The insured is a contract bottling company. That means they take other parties’ manufactured product and perform, under contract, the bottling and labelling of that product.
Once the product has been bottled, labelled and packaged it is returned to their customer (the manufacturer of the product). All of the insured's customers are based in New Zealand.
In this example, after the product has been returned to their customer (the manufacturer) it was sold to an overseas buyer. The overseas buyer has picked up on an error in the labelling.
Essentially, the insured has mislabelled the product i.e. they put the orange flavoured labels onto the grapefruit flavoured product. The overseas buyer therefore cannot sell the product and has incurred costs in determining which batches are affected before disposing of the product.
The overseas buyer has held the NZ manufacturer liable for their costs which amount to around $2,000 NZD (this includes $900 of mislabelled product that was disposed of).
The NZ manufacturer has not made an insurance claim as they deny liability. They have instead passed their buyers' costs onto our insured.

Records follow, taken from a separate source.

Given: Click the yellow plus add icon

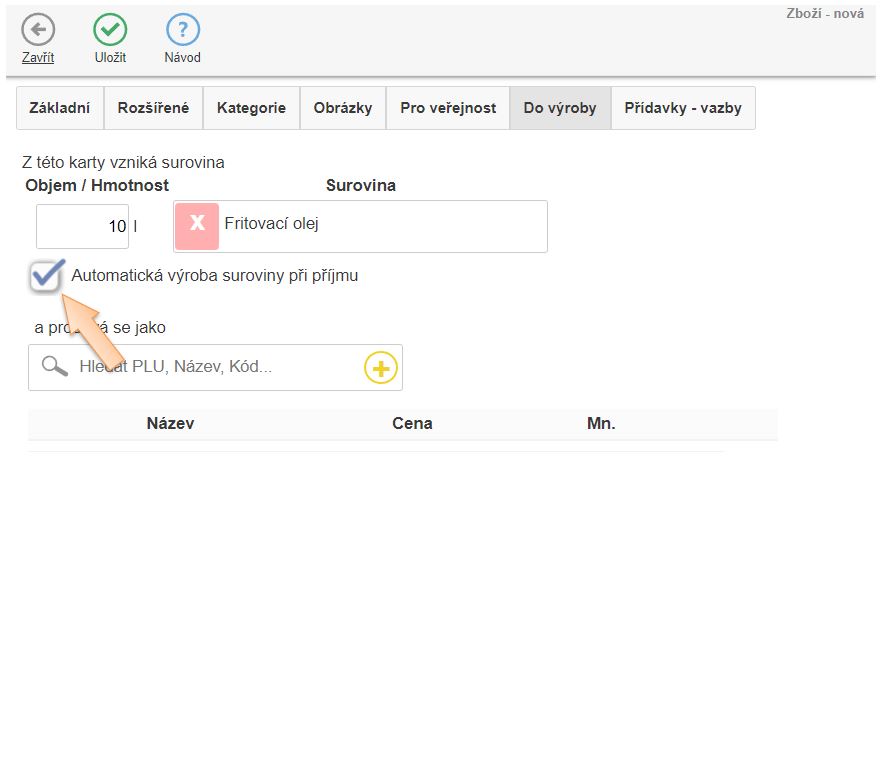Looking at the screenshot, I should 380,368.
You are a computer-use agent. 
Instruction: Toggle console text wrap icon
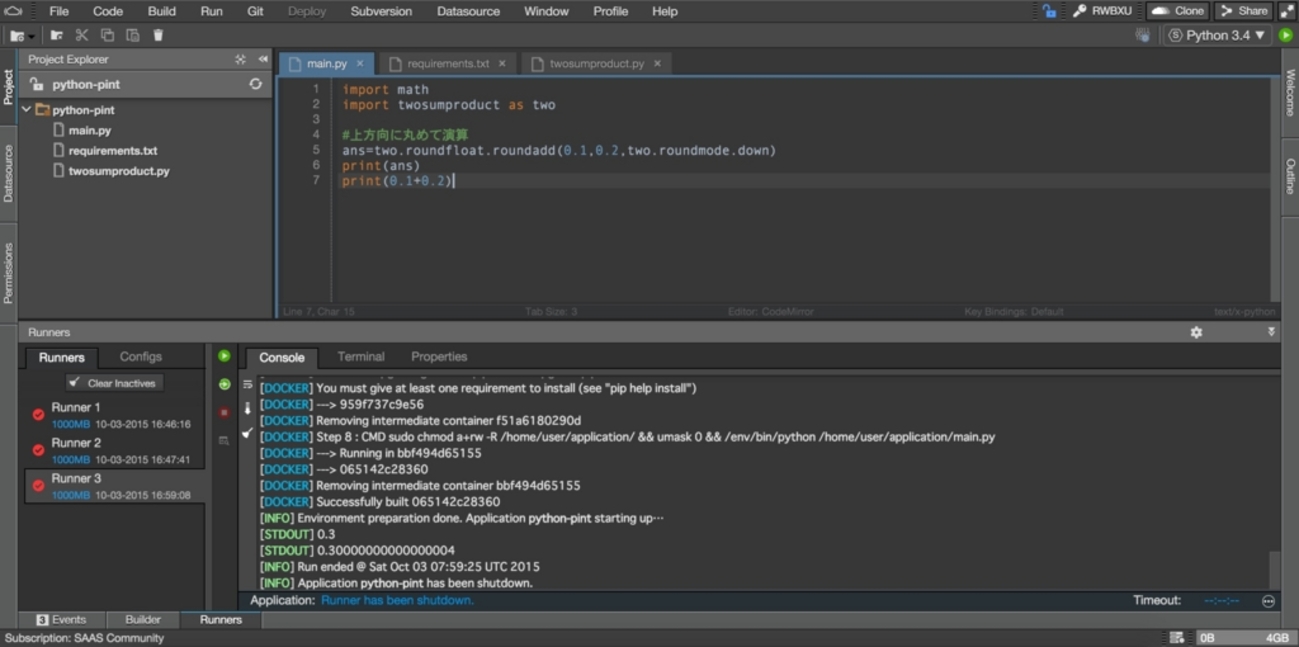click(x=247, y=384)
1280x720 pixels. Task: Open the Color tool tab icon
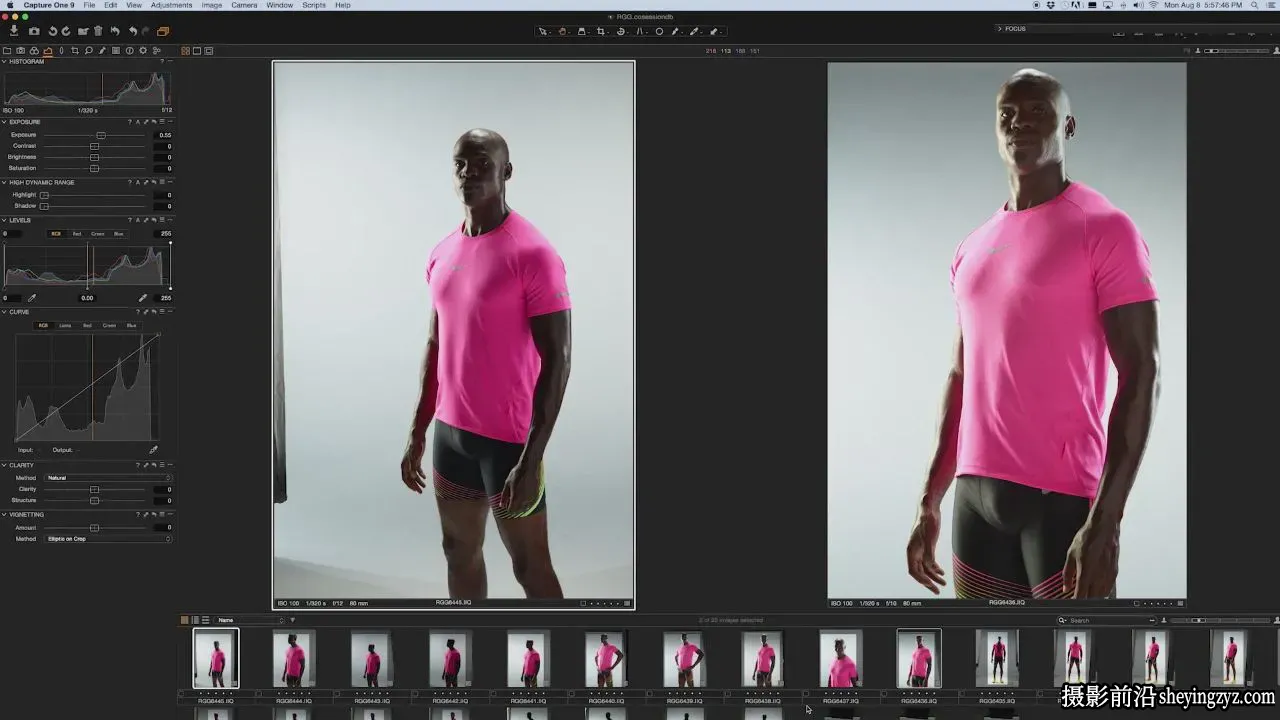pyautogui.click(x=34, y=50)
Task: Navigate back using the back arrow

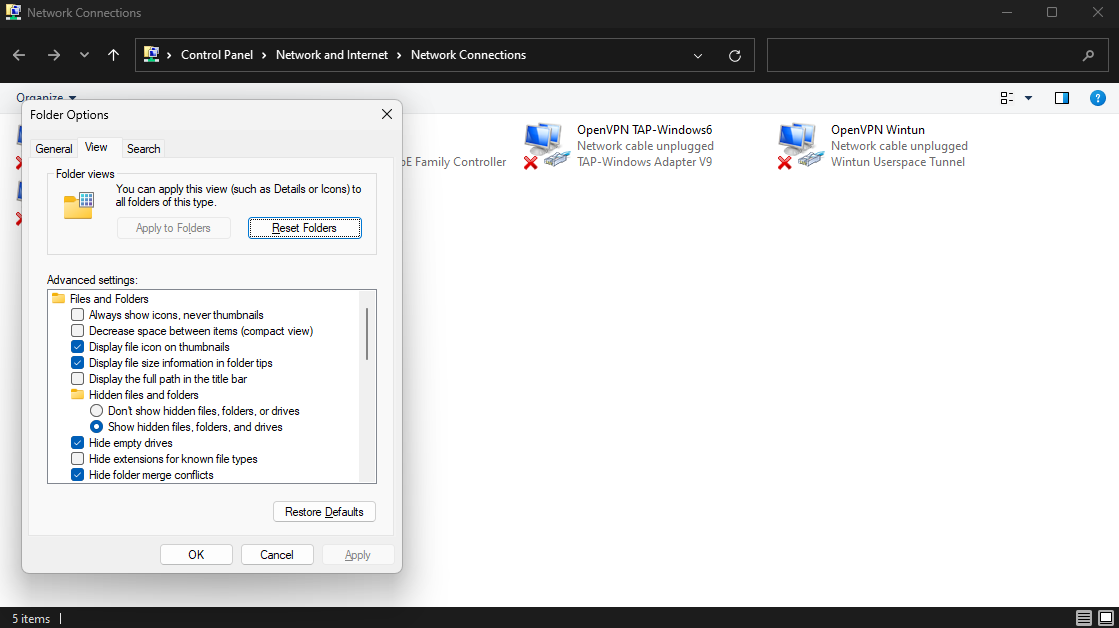Action: click(x=18, y=55)
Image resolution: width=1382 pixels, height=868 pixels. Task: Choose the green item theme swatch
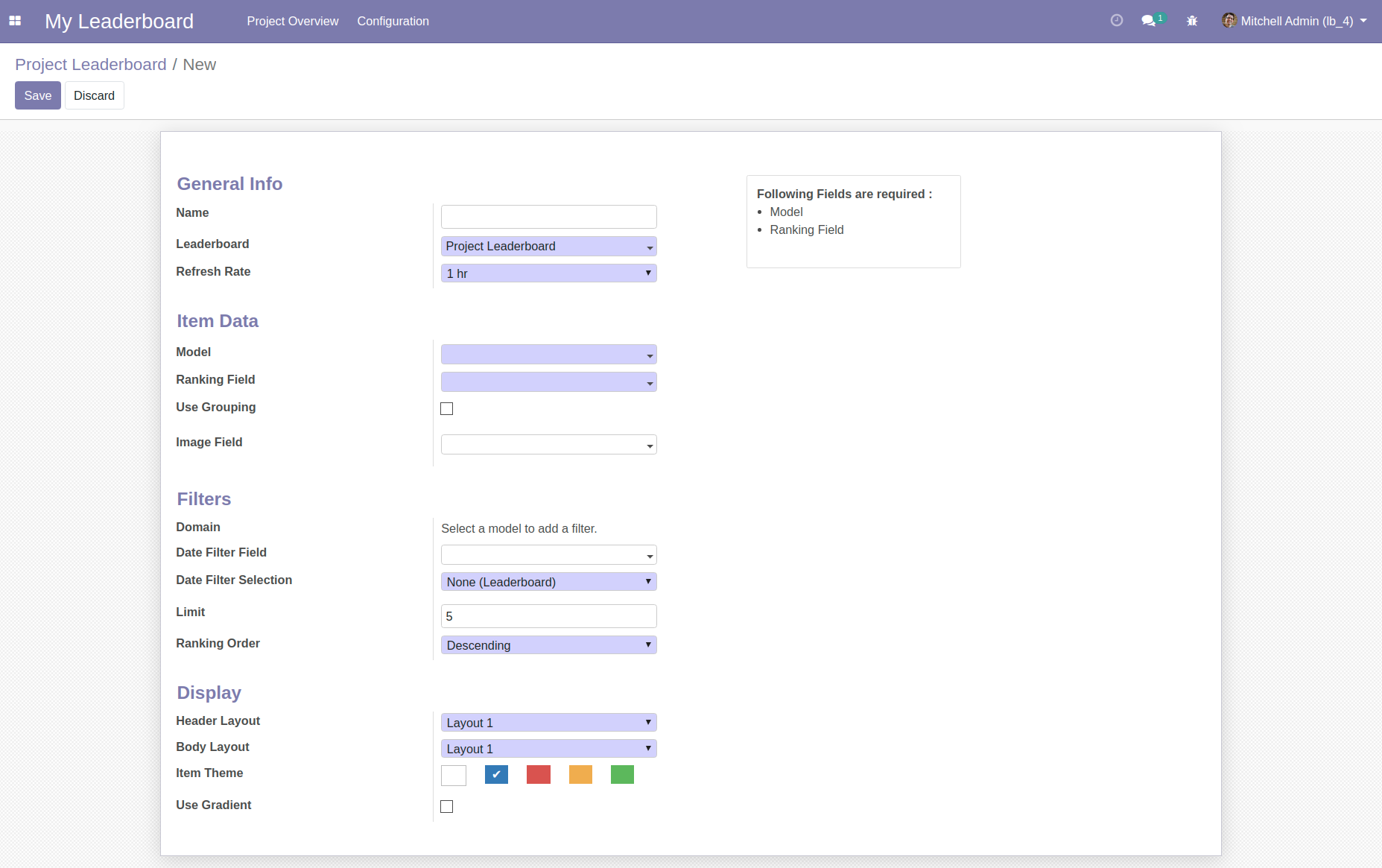coord(622,775)
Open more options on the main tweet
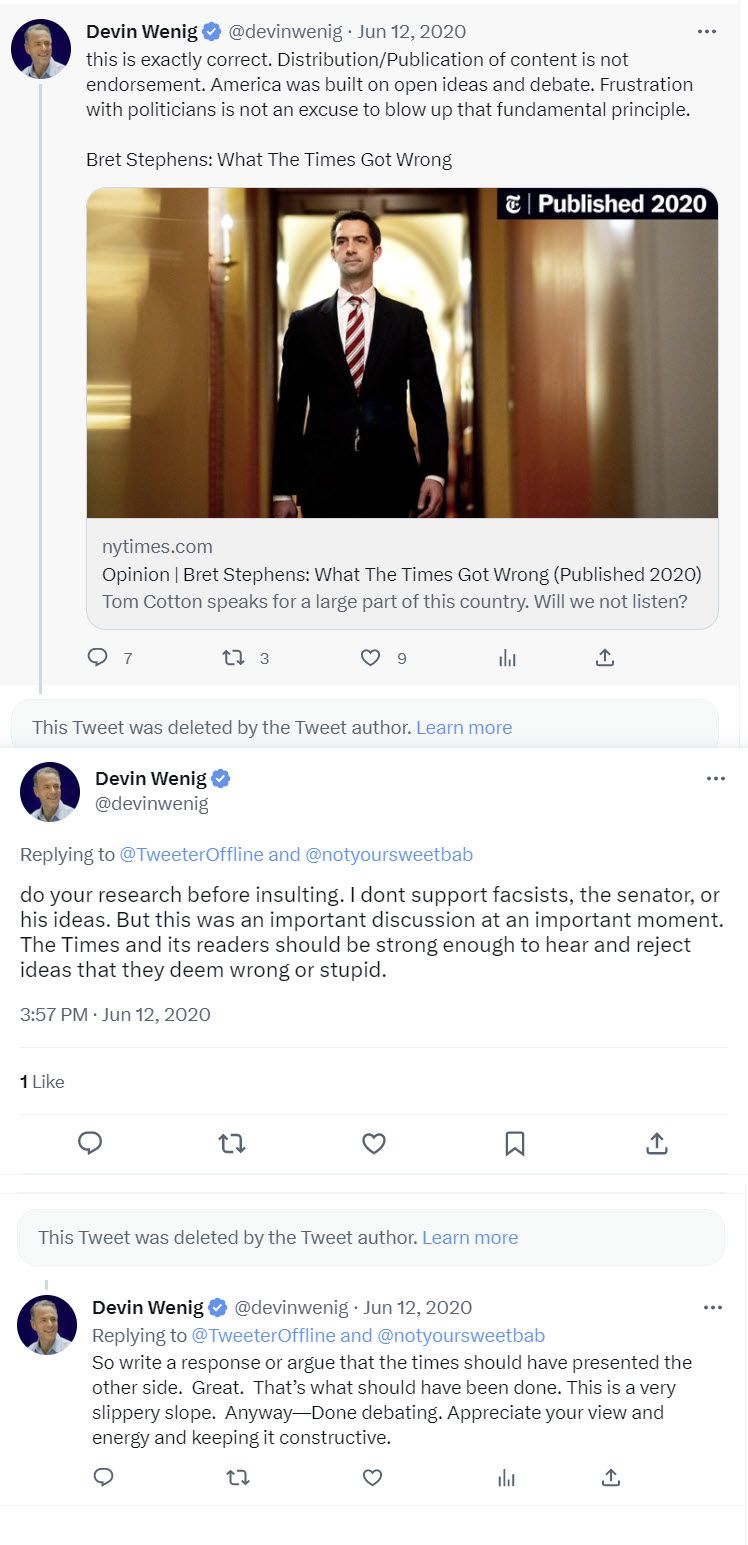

Our insured's insurance company has declined the claim as their GL policy only has a NZ Territory/Jurisdiction. The insured argues that their contract of service is with a NZ based company and not with an overseas company. Indeed, they have no control over where the product ends up.
Where does liability likely rest and is the insured's insurance company right to decline the claim on the reason they provided?
Crossley Gates replies:
Provided indemnity is otherwise available for the labelling error, the property damage occurred in New Zealand so, assuming the NZ manufacturer made no changes to the insured's work prior to export, there would seem to be cover under the policy.